You can't use articles before personal pronouns, so "al loro" and "al lui" would be wrong; perhaps you saw it in the form "al loro cane piacciono i biscotti" (their dog likes cookies), because in that case 'loro' is a possessive pronoun and it behaves like an adjective, requiring an article. Note that the number of the verb (piace/piacciono) follows the one being liked ("il tè" is the subject in the given translation), so it would be "a loro piace il tè" (they like tea).
Why is it that sometimes we have to say "the (what have you)" when the 'il' isn't present in the Italian sentence, and other times it says "il (what have you)" and it isn't required that we use 'the' in our translation. I have tried to figure it out just by practicing, but I seem to just get more and more confused. I've seemed to grasp it with shorter sentences, (i.e., mangio le fragole con succo di limone e lo zucchero: I eat THE strawberries with lemon juice and sugar: the 'lo' is not used in translation) but I honestly have no clue if I'm using it correctly anyway. Anyone have a good explanation?
This seems to structure "piace" as the English translation, but it is my understands that it does not work that way...it is not so much "he likes," but "the tea is pleasing to him." I have been taught that it should be: "il tè gli piace" (if gli is the to/for pronomi indiretti that precedes the verb) or "il tè piace a lui," because HE should not be the subject, but the object as the object noun should never precede the subject or verb in an Italian sentence, only direct object or indirect object pronouns. At least, that is what I was taught in Italian 101 at uni.
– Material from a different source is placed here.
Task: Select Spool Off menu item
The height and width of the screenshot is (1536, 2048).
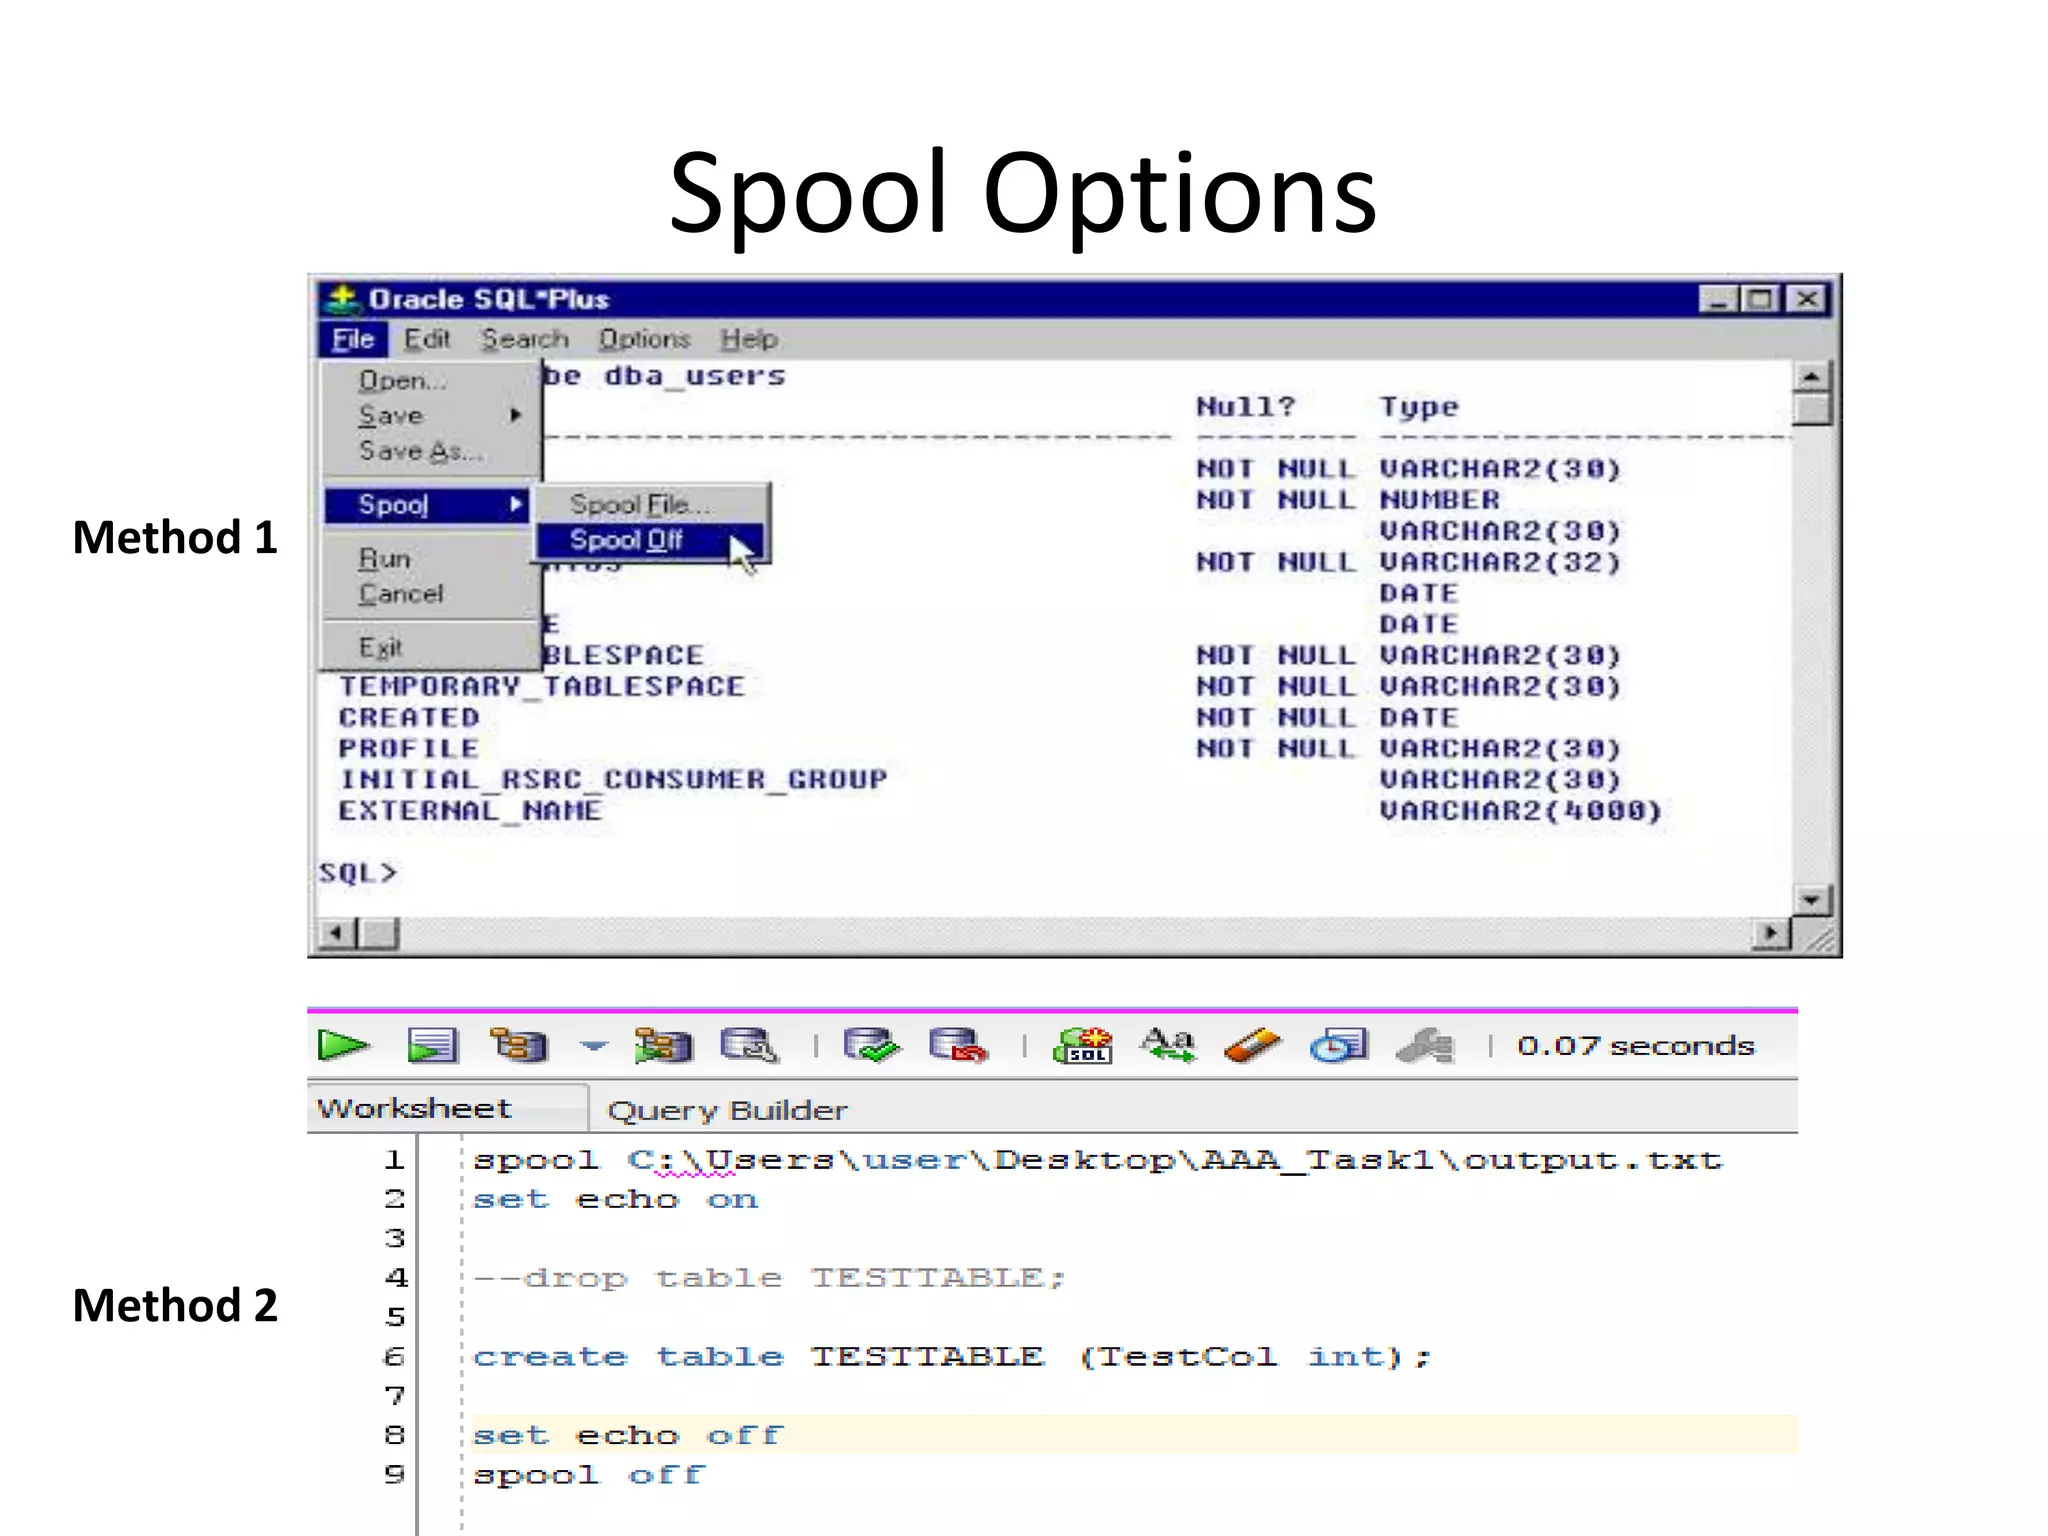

if the English written sentence is a simple: He likes the tea; then the answer lui piace il te; should be accepted. Should the answer be more elaborate, then the sentence to be translated should be something like this or similar to this: To him, the tea is pleasing/likable."
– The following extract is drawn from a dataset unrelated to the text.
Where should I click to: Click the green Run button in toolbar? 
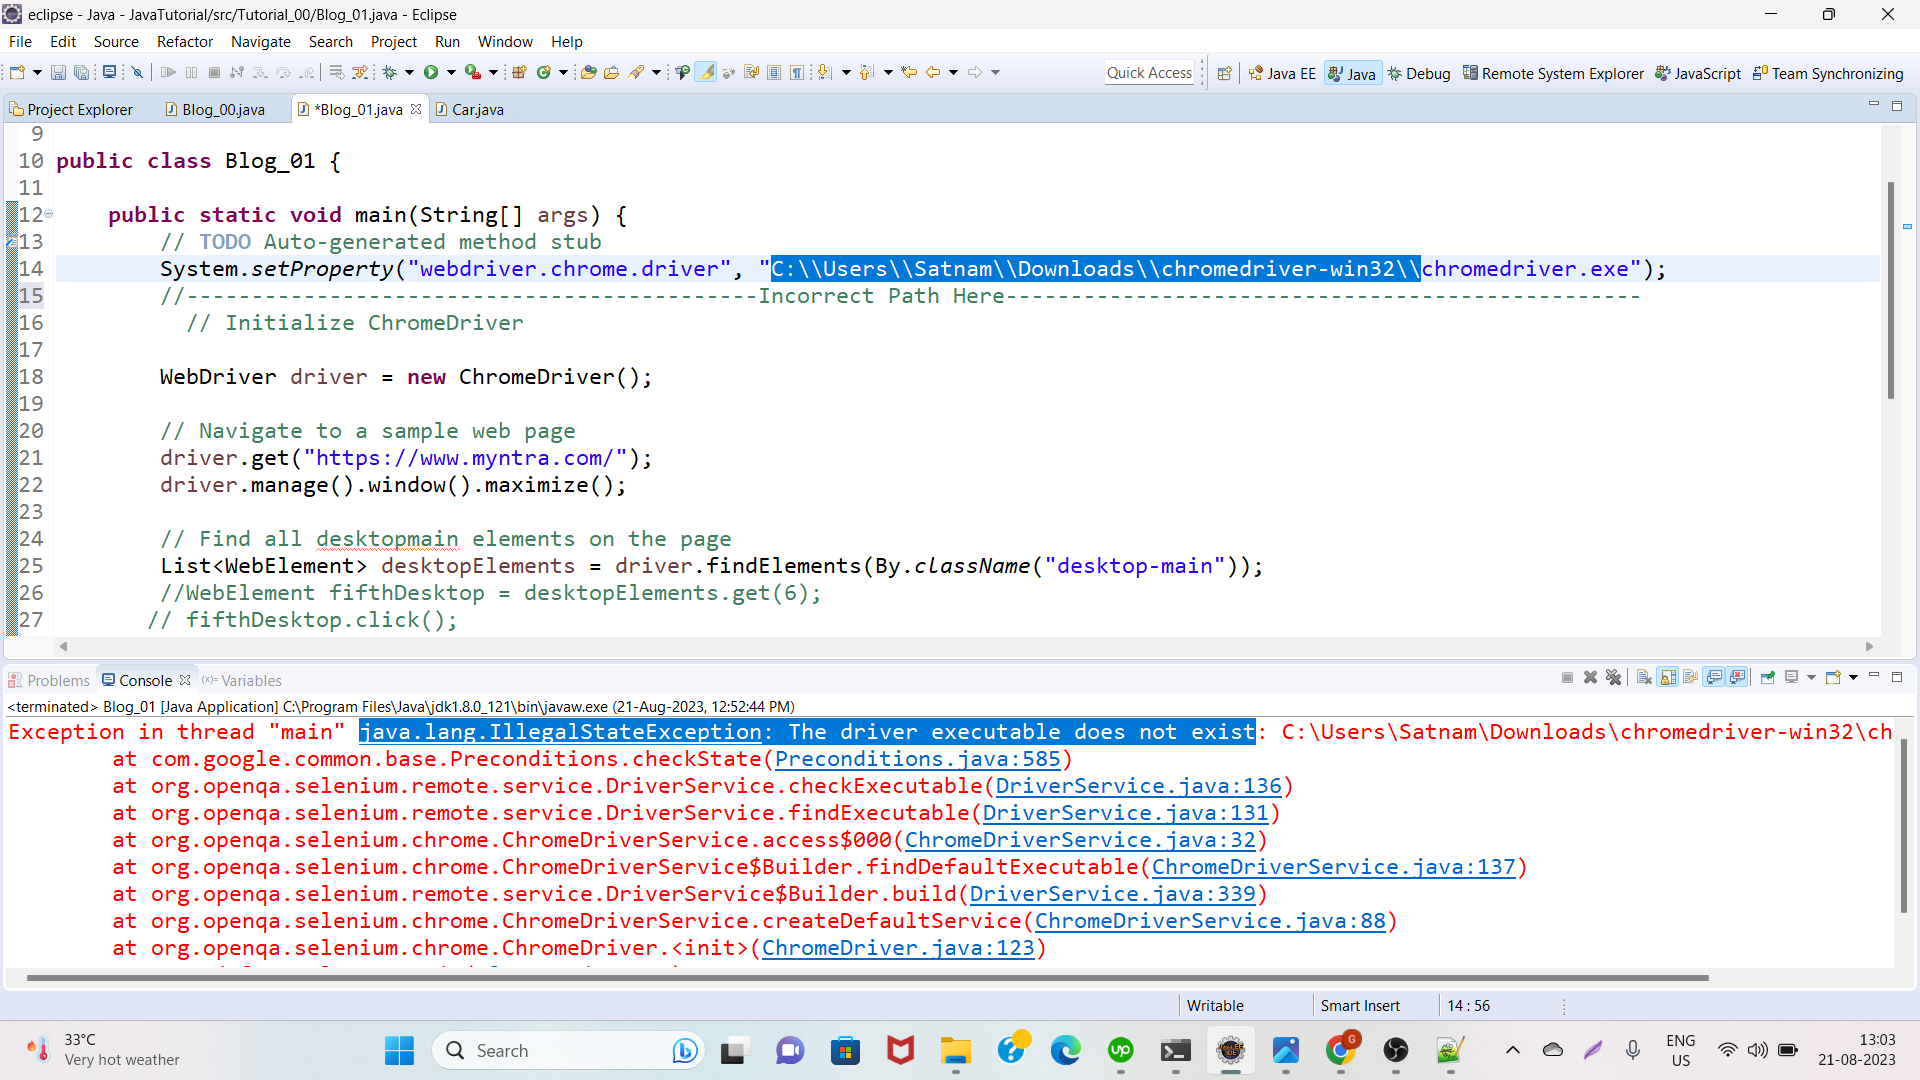tap(431, 72)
If the English statement is meant to be as lisali95 describes it, why doesn't Duolingo have that statement instead? This site really needs to improve on these statements we translate, otherwise supposed "wrong" answers will be marked incorrect when in fact they are not. It's not the first time I've come across this issue with inaccurate information, and it's really not helpful in facilitating quick learning of a language.